Monday, May 11, 2015

KRUGMAN DECLARES PARTIAL VICTORY OVER DODD-FRANK FOES, PREMATURELY

Paul Krugman warns us that right-wingers still really want to kill Dodd-Frank, and that we're going to have to keep our guard up to prevent them from doing that -- but he also says that they seem to be abandoning one line of attack on it:
When right-wing think tanks do try to claim that regulation is a bad thing that will hurt the economy, their hearts don’t seem to be in it. For example, the latest such “study,” from the American Action Forum, runs to all of four pages, and even its author, the economist Douglas Holtz-Eakin, sounds embarrassed about his work.
I don't really know what right-wing think tanks are up to, but several Republican presidential candidates are still talking as if Dodd-Frank is crushing the economy's spirit. Here was The Hill last month, reporting on Carly Fiorina:
Likely GOP presidential candidate Carly Fiorina wants to abolish the sweeping Wall Street reform law.

The former Hewlett-Packard CEO told The Hill that if she were elected president, she'd nix the 2010 Dodd-Frank legislation entirely and begin anew.

“We should get rid of Dodd-Frank and start again,” Fiorina told The Hill.

Fiorina argues the law will do little to prevent another financial crisis and has instead introduced regulations that are holding back the economy.
In a Breitbart interview last month, Fiorina said this:
... now we have three thousand community banks that have gone out of business. And they’ve gone out of business because they can’t handle the complexity and the requirements.
Meanwhile, Jeb Bush said this last month in an appearance in New Hampshire:
"On my last trip to New Hampshire, I think I met the guy who founded the first and only bank since Dodd-Frank passed, since the financial crisis. One bank in the country."
PolitiFact said that claim was "mostly false" -- "Depending on the data set you choose, it’s either the second, fourth, ninth or 20th." While it's true that the number of new banks has dwindled, a Federal Reserve report says that's probably because there's not much money in it these days -- the economy has remained weak, and, of course, interest rates are low. (The report finds that historically there's been a strong correlation between low interest rates and low bank formation.)

And let's not forget that Marco Rubio last year proposed a law that would drastically limit regulation:
Congress would establish a National Regulatory Budget, say at $1.75 trillion, and then the new review board would have the power to prohibit government agencies from issuing new regulations until their costs were estimated and old regulations with equivalent costs were taken off the books.
So every regulation would be treated as primarily a money suck, and there'd be a ceiling on regulations as a result.

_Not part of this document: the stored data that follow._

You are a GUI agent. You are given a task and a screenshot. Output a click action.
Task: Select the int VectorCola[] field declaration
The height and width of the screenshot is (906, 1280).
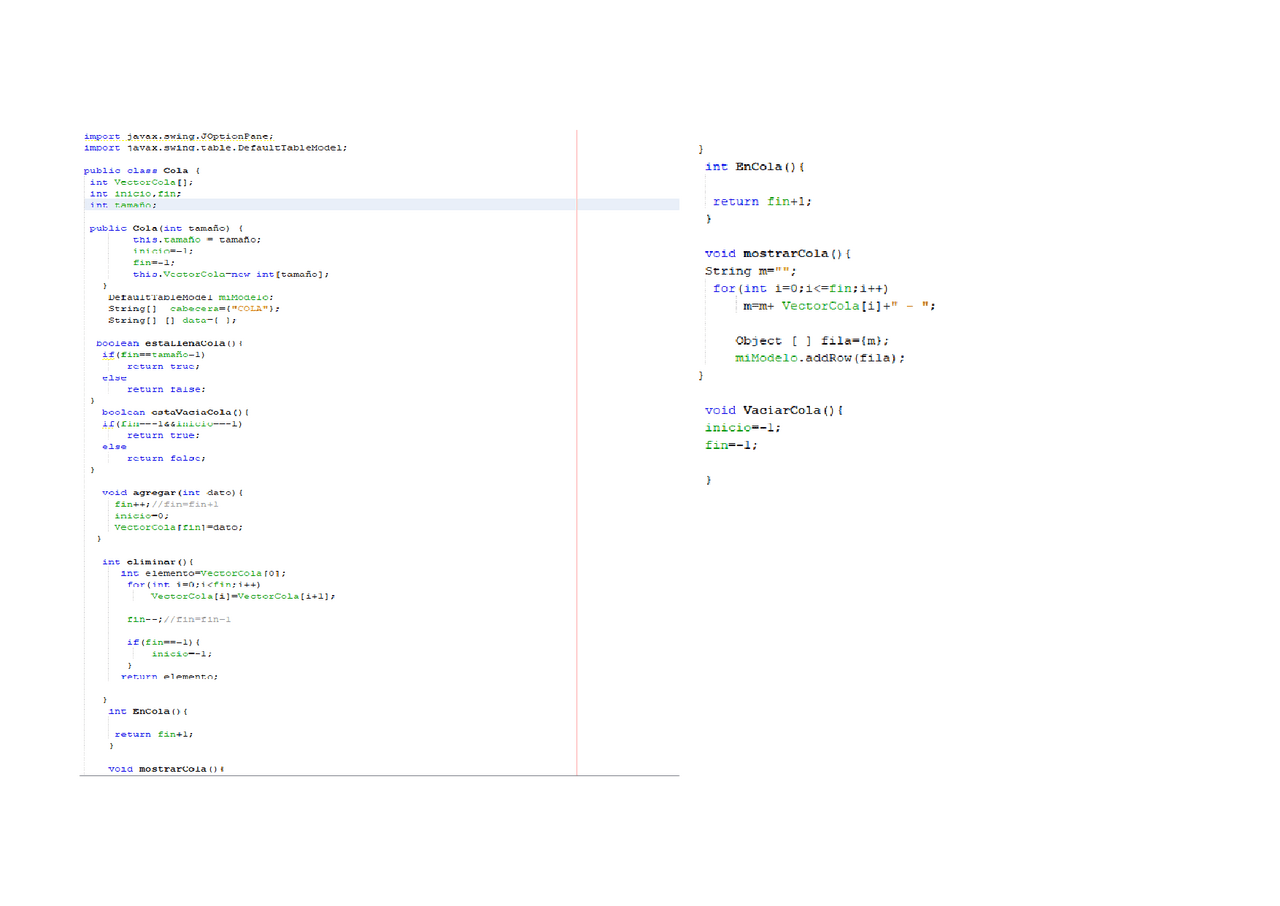coord(141,182)
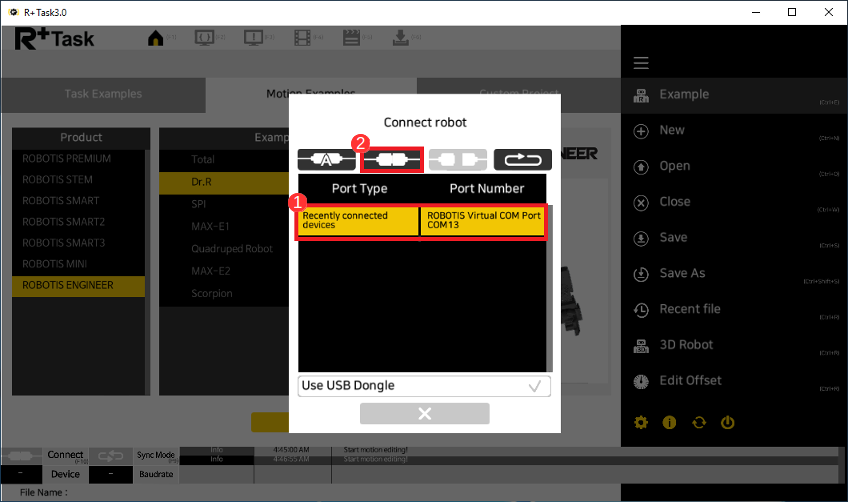
Task: Click the yellow info icon
Action: (670, 422)
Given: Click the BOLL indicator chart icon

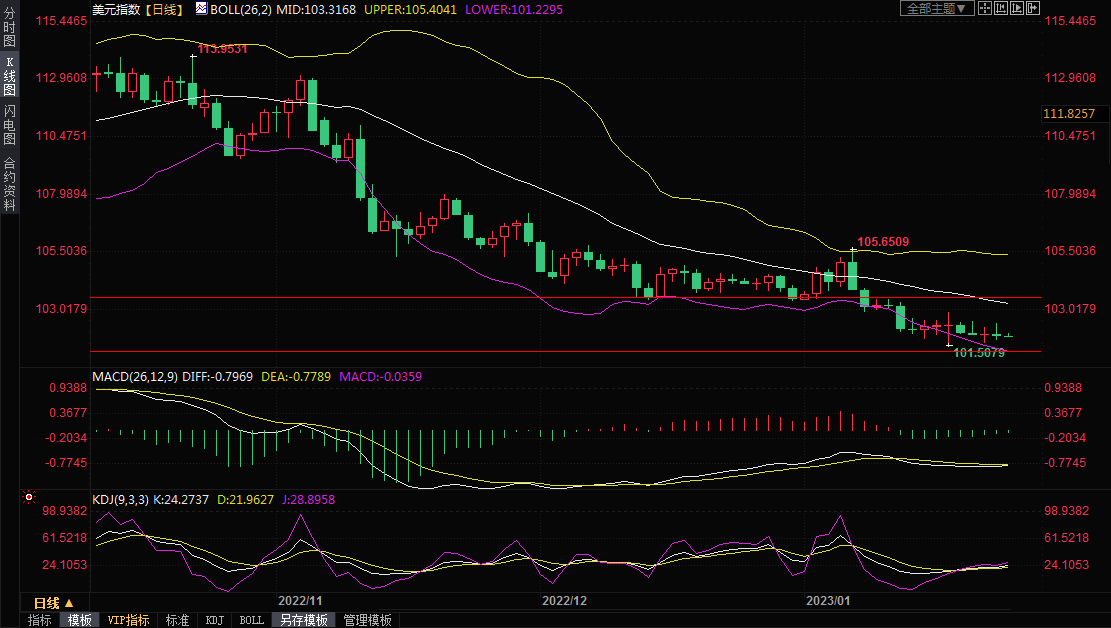Looking at the screenshot, I should (x=201, y=8).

So maybe Krugman is right, and the think tanks aren't saying that financial regulation strangles the economic. They're just letting the GOP presidential candidates say that instead.

1 comment:

  1. Next to Obama himself, and his Obamacare, the Reich-Wingers hate Dodd-Frank the most.

    If the GOP gets in power soon, they will do everything they can to dismantle it.

    Right now, they're just trying to undermine it, so that when they they're in power and decide to kill it, they'll have established in the public's mind, just how "harmful" that law is.

    Never mind the fact that it's nowhere near, as Krugman said, as strong a law as it should have been.
    Weak tea, is still tea - weak or not.